An anonymous reader writes with word that MIT researchers "created an alternative to Tor, a network messaging system called Vuvuzela that pollutes the network with dummy data so the NSA won't know who's talking to who." Initial tests show the systems overhead adding a 44-second delay, but the network can work fine and preserve anonymity even it has more than 50% of servers compromised.

21 of 115 comments (clear)

  1. Great, just what we need! by U2xhc2hkb3QgU3Vja3M · · Score: 4, Insightful

    More wasted bandwidth!

    1. Re:Great, just what we need! by sinij · · Score: 5, Insightful

      Disagree. No cost is too high for protecting our freedoms.

    2. Re:Great, just what we need! by alvinrod · · Score: 3, Insightful

      Which the government could easily spare us of needing if they'd only quit illegally spying on their citizens.

    3. Re:Great, just what we need! by JoeMerchant · · Score: 4, Interesting

      This is actually a method that a (partially) top-secret government installation used back in the 1980s. They have a huge campus, with network covering all of it, but they run really small packet size and keep a healthy quantity of random BS traversing the network at all times, so even before any interceptor can start working on the top-secret encryption, they've got to sort all the chaff packets. Also helps when the academic types get careless with secret info and forget to use the encryption layer, still bloody well impossible to sift the 0.001% interesting traffic out of the garbage when packets are flying around with 1 byte payloads.
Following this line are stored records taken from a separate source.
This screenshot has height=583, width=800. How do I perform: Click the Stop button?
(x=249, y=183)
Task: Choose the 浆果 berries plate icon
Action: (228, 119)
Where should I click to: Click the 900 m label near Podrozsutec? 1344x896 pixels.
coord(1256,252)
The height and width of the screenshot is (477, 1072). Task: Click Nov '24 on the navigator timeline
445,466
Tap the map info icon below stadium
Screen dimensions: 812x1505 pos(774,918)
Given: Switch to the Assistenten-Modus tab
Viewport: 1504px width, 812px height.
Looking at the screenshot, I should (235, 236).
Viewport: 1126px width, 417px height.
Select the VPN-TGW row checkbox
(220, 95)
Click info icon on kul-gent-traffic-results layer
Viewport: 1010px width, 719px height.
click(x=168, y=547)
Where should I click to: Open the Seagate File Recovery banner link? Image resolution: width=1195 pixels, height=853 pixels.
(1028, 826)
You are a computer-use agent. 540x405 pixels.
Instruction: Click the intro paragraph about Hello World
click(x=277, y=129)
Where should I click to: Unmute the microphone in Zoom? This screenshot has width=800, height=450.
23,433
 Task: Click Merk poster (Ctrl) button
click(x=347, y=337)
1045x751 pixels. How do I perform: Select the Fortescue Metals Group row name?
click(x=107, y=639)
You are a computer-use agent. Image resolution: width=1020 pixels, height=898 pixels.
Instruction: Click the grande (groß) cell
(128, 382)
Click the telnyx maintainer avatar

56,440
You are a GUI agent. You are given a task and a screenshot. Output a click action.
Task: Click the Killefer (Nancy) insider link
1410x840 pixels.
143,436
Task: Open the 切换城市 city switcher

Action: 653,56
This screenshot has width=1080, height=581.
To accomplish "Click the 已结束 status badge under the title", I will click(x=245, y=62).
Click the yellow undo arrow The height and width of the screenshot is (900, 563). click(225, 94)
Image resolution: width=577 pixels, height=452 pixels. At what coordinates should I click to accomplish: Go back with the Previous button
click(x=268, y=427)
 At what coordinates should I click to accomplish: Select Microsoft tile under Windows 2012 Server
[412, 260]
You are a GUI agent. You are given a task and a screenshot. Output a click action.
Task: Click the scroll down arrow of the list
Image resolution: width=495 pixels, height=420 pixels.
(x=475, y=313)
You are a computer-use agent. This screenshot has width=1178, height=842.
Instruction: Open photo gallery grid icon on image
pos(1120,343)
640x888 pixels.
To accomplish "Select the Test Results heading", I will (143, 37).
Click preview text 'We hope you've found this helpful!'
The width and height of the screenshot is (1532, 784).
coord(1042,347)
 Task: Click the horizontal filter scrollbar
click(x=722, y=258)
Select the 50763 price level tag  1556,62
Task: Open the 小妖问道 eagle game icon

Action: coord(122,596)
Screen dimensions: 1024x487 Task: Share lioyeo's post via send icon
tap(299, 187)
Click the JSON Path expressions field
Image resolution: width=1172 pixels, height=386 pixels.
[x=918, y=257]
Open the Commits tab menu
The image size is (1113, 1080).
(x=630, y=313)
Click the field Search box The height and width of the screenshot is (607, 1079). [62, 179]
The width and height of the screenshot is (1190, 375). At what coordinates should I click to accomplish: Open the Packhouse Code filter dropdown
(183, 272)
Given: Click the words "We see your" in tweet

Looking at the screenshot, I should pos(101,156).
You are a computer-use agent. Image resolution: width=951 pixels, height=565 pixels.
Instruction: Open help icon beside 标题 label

    4. Re:Great, just what we need! by leftover · · Score: 2

      You fail high-school civics.

      --
      Bent, folded, spindled, and mutilated.
    5. Re:Great, just what we need! by EmeraldBot · · Score: 2

      > This is actually a method that a (partially) top-secret government installation used back in the 1980s.

      Yeah right. Cool story. Now where is the proof?

      Oh yeah, "partially top-secret."

      Proof that you, Mr. Anon, have no experience with governmental projects. It's rather common to have compartmented access, and for the project to have different parts in varying degrees of secrecy. He doesn't need proof, it's an anecdote, and you're perfectly welcome to throw it away.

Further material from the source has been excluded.